By ALI ROCKETT
A Richmond sheriff’s deputy has apologized to a transgender Virginia Commonwealth University student for sending an unsolicited message over social media after last week’s protests of the election of Donald Trump as president.
Deputy Michael Whitt said he regrets what he called an “offensive message” to Bailey Biggs, a junior at VCU, after Biggs was quoted in a Richmond Times-Dispatch article about the protests. In a video taken at the protest, Biggs identifies as transgender.
“Get the fu#$ over yourself!!!” Whitt wrote to Biggs. “Life goes on and it is what it is!!! Get a life!!!”
“I laughed,” Biggs said initially after receiving the message Thursday night. “I’ve dealt with internet trolls all my life.”
But then Biggs sent the message to friends who were more alarmed by the message. Their reactions made him rethink the situation. Biggs called it “stalker-y and creepy” that a man who he had never met read his name in the paper, remembered it and sought him out on social media. To top it all off, Whitt is a law enforcement officer sworn to protect rights like free speech and freedom of expression.
“That’s when things got more serious for me,” Biggs said. “That’s when I stopped laughing.”
Biggs did not respond to Whitt’s message. But a friend of Biggs shared Whitt’s message on Twitter, and it began to spread.
Whitt, who has since deleted both his Facebook and Twitter accounts, reached out to Biggs and apologized. He denied knowing that Biggs identified himself as transgender in the video, saying he did not listen to the audio and only watched the video.
“I know nothing about anyone being transgender and I shouldn’t have even sent the message about the protest,” Whitt wrote on Twitter. “My comment was about the election only and I apologize for that.”
Richmond Sheriff C.T. Woody Jr. criticized Whitt’s actions and said that he would undergo sensitivity training.

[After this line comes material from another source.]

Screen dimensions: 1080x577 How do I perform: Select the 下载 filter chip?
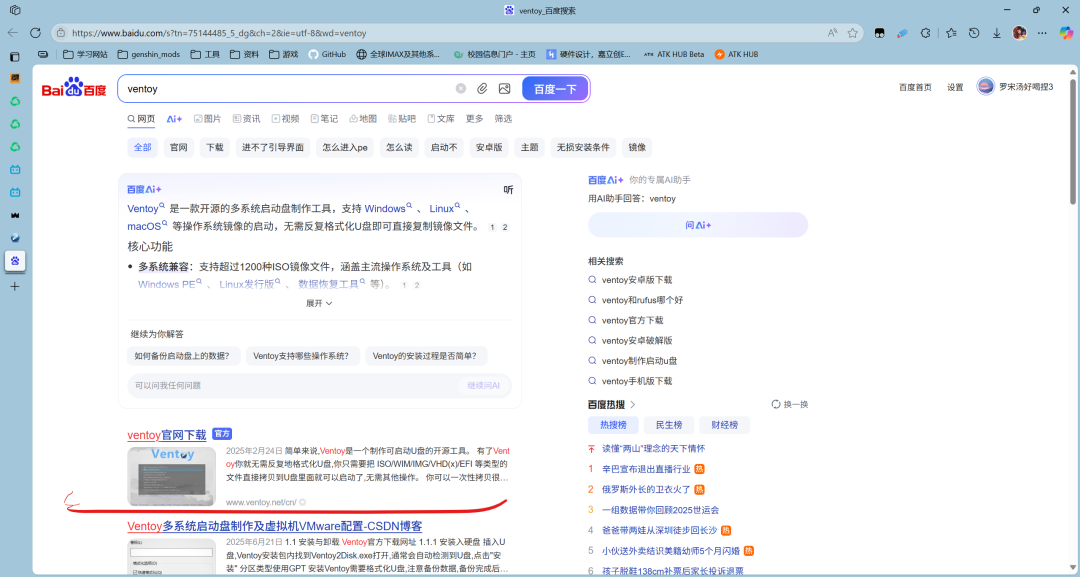point(215,147)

He issued the following statement:
“This election cycle has been extremely anxious and contentious for many, with members of the public holding passionate positions on what they believe to be right and wrong. No matter their opinions on any issue, they are entitled to those positions and we must have mutual respect for each other. Deputy Michael Whitt sent an unsolicited message which he now regrets, as his action flies in the face of respecting an individual’s position on a subject. Mr. Whitt has learned a tremendous lesson regarding today’s social media world that no matter what you send in a message, or who you send that message to, it may become public and sometimes, rightfully so. In addition, he has learned the need to be respectful of others’ opinions, especially in light of the profession he represents.”

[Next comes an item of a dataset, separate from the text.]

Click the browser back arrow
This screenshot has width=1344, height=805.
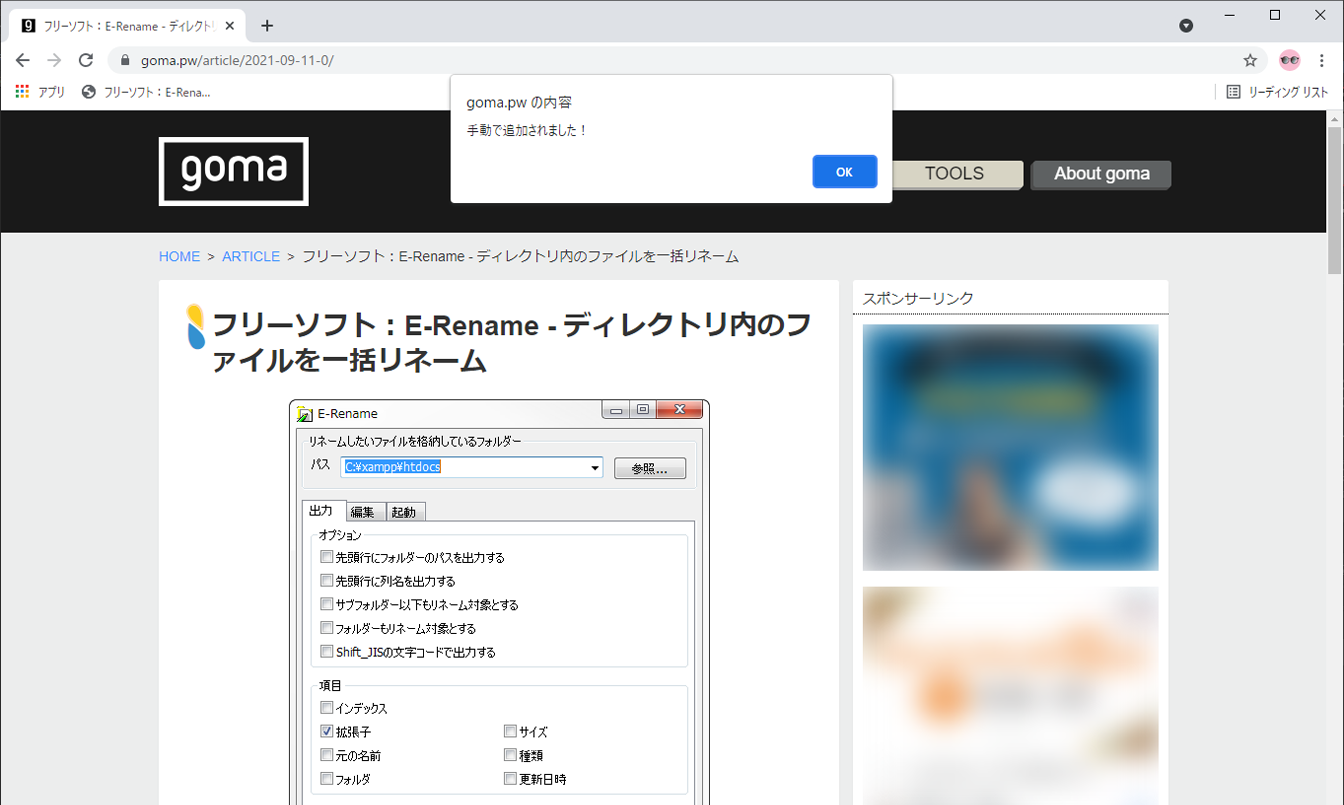tap(23, 60)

Woody’s statement continued, “I certainly respect my employees’ right to speech and to have their own individual positions on a wide array of topics. However, Mr. Whitt has also learned that as an employee in a law enforcement agency, his personal comments and actions may be attributed to his agency, his employer, and his colleagues as a whole. In our current environment, I expect the highest standards from my employees regardless of what rank they may hold. Mr. Whitt did not meet those expectations and has since apologized for making such a statement. We will address this matter via re-training through our Human Resources Division to ensure Mr. Whitt understands that while entitled to his own opinion, he cannot make others feel less entitled to theirs.”
Whitt made the following statement: “I made a mistake this past weekend and sent an offensive message, in my personal capacity, to an individual with whom I share no friendship. I regret having made such a comment in a manner and fashion which offended the recipient. I understand that individuals should be entitled to their positions and feelings without other members of the public making crass comments accordingly.”
Biggs said he appreciates that Whitt, Woody and social media users took the matter so seriously.